===== Dataset records =====
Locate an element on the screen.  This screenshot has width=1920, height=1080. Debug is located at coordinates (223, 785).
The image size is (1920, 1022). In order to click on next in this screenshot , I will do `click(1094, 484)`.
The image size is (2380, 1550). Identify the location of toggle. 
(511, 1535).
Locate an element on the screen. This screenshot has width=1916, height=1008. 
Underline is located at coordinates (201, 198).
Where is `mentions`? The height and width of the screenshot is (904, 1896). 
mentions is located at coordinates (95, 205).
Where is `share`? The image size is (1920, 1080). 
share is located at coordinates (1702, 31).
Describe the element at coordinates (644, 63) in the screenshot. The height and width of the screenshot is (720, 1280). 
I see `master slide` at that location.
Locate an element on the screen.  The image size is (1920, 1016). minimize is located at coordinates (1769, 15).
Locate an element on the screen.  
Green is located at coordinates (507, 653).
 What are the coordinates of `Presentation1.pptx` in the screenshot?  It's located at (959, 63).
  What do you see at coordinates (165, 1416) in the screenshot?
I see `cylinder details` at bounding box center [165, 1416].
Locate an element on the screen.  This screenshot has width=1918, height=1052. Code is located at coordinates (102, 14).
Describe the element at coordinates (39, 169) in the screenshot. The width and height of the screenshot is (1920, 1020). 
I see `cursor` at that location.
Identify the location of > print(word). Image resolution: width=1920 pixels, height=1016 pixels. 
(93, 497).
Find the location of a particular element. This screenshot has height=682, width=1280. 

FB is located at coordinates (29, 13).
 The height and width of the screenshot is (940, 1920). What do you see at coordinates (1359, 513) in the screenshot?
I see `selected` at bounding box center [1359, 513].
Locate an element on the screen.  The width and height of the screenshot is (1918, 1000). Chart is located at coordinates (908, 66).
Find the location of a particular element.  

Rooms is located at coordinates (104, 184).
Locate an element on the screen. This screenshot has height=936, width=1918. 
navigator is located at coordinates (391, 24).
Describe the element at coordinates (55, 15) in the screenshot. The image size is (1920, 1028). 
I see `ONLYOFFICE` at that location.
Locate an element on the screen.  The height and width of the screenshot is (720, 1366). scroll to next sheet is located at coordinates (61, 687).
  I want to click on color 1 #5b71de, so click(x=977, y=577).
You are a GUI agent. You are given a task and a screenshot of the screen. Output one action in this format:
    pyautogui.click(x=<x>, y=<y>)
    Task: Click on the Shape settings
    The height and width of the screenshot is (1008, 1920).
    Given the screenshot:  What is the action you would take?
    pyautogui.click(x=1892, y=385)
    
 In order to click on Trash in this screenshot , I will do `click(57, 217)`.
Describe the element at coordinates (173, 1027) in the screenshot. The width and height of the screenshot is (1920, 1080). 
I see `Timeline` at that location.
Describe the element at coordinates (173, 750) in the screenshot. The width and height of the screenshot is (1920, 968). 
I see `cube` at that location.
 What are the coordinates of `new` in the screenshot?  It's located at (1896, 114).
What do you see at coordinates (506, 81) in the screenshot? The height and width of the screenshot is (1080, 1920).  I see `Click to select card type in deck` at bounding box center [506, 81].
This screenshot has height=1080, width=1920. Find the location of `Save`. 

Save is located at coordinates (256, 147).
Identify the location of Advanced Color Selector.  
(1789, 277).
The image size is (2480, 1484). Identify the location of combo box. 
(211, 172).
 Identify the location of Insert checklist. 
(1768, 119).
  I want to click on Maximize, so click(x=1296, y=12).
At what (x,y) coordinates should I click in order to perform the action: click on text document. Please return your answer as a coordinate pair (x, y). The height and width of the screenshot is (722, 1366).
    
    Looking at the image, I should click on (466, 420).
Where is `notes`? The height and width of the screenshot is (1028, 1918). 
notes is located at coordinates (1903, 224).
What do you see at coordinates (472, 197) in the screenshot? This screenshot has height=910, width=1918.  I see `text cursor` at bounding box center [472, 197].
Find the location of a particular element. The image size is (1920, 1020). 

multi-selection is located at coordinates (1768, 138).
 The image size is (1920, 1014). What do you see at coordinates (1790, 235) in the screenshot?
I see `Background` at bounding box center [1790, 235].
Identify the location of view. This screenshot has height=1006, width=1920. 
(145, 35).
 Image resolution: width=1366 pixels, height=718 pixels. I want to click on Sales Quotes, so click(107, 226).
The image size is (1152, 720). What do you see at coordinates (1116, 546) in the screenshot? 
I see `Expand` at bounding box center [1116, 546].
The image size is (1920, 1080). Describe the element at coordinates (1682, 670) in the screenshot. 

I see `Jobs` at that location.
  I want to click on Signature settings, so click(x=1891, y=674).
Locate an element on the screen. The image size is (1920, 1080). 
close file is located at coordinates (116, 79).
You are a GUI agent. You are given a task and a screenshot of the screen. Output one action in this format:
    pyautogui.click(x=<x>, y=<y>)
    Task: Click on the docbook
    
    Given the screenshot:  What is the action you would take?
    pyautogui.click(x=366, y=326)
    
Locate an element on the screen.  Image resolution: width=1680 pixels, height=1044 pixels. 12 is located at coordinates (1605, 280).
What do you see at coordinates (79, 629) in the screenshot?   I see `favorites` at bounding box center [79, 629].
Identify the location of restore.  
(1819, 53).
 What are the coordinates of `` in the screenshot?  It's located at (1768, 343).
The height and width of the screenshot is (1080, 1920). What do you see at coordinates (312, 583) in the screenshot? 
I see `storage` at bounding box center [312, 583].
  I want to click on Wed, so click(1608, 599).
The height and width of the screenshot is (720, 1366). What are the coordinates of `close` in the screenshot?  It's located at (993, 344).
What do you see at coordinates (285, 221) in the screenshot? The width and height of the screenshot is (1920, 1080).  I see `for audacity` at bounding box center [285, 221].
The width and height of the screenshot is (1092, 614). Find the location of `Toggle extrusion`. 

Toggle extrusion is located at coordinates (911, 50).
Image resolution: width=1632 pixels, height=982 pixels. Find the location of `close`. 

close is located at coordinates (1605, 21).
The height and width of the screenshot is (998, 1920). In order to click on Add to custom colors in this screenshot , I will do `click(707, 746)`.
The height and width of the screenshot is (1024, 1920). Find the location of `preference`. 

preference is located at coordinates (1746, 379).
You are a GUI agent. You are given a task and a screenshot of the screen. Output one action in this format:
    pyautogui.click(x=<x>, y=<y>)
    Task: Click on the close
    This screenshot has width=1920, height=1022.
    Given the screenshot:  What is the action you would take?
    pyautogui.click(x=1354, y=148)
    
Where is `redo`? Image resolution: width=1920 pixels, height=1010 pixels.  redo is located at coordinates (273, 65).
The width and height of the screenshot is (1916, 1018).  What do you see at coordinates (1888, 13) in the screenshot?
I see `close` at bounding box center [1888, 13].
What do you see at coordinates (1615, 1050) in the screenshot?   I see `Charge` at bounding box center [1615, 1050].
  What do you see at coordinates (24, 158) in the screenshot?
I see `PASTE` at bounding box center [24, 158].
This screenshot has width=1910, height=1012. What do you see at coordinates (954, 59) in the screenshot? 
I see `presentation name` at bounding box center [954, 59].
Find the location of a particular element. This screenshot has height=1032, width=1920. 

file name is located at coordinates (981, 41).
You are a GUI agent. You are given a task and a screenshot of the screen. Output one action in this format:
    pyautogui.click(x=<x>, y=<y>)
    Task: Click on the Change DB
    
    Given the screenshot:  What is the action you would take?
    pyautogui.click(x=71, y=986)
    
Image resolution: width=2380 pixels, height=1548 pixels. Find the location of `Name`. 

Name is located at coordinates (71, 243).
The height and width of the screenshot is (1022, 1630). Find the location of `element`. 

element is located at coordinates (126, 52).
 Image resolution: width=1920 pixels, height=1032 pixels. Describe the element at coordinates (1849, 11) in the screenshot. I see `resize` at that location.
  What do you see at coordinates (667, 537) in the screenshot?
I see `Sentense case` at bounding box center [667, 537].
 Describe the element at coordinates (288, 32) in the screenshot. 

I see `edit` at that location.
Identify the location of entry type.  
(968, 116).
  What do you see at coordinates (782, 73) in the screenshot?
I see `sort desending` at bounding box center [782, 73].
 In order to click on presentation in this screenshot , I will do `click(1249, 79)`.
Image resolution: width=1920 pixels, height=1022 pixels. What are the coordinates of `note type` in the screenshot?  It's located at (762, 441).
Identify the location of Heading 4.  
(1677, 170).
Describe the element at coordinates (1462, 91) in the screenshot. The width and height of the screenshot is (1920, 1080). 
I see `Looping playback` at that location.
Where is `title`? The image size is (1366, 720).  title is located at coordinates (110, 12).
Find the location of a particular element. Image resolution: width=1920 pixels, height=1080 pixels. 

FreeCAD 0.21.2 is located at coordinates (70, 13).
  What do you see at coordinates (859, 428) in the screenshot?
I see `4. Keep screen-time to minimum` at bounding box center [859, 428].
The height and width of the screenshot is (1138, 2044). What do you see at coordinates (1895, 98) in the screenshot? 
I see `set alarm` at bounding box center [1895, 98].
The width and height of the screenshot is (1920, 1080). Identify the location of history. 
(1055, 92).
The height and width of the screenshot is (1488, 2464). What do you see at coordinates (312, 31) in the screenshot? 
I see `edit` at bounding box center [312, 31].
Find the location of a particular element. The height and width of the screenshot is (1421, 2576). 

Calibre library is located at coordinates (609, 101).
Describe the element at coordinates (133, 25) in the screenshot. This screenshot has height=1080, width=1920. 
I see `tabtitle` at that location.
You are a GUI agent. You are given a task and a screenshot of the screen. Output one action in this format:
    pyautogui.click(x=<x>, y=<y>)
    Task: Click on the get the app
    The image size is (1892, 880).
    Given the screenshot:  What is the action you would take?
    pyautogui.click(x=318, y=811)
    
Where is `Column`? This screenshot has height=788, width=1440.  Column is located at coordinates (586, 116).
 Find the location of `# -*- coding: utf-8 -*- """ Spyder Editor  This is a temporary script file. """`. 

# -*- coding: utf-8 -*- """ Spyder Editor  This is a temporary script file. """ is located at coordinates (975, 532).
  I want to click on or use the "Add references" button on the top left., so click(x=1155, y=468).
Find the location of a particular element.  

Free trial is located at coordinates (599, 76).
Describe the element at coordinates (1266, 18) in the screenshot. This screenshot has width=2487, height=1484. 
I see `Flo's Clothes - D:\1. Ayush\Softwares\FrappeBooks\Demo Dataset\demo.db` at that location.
=====
Exercise instructions:
Copy the part of the records that opens with the line containing "The width and height of the screenshot is (1092, 614)." and closes with the line containing "Name is located at coordinates (71, 243).", keeping every line exactly as it appears.

Correct output:
The width and height of the screenshot is (1092, 614). Find the location of `Toggle extrusion`. 

Toggle extrusion is located at coordinates (911, 50).
Image resolution: width=1632 pixels, height=982 pixels. Find the location of `close`. 

close is located at coordinates (1605, 21).
The height and width of the screenshot is (998, 1920). In order to click on Add to custom colors in this screenshot , I will do `click(707, 746)`.
The height and width of the screenshot is (1024, 1920). Find the location of `preference`. 

preference is located at coordinates (1746, 379).
You are a GUI agent. You are given a task and a screenshot of the screen. Output one action in this format:
    pyautogui.click(x=<x>, y=<y>)
    Task: Click on the close
    This screenshot has width=1920, height=1022.
    Given the screenshot:  What is the action you would take?
    pyautogui.click(x=1354, y=148)
    
Where is `redo`? Image resolution: width=1920 pixels, height=1010 pixels.  redo is located at coordinates (273, 65).
The width and height of the screenshot is (1916, 1018).  What do you see at coordinates (1888, 13) in the screenshot?
I see `close` at bounding box center [1888, 13].
What do you see at coordinates (1615, 1050) in the screenshot?   I see `Charge` at bounding box center [1615, 1050].
  What do you see at coordinates (24, 158) in the screenshot?
I see `PASTE` at bounding box center [24, 158].
This screenshot has width=1910, height=1012. What do you see at coordinates (954, 59) in the screenshot? 
I see `presentation name` at bounding box center [954, 59].
Find the location of a particular element. This screenshot has height=1032, width=1920. 

file name is located at coordinates (981, 41).
You are a GUI agent. You are given a task and a screenshot of the screen. Output one action in this format:
    pyautogui.click(x=<x>, y=<y>)
    Task: Click on the Change DB
    
    Given the screenshot:  What is the action you would take?
    pyautogui.click(x=71, y=986)
    
Image resolution: width=2380 pixels, height=1548 pixels. Find the location of `Name`. 

Name is located at coordinates (71, 243).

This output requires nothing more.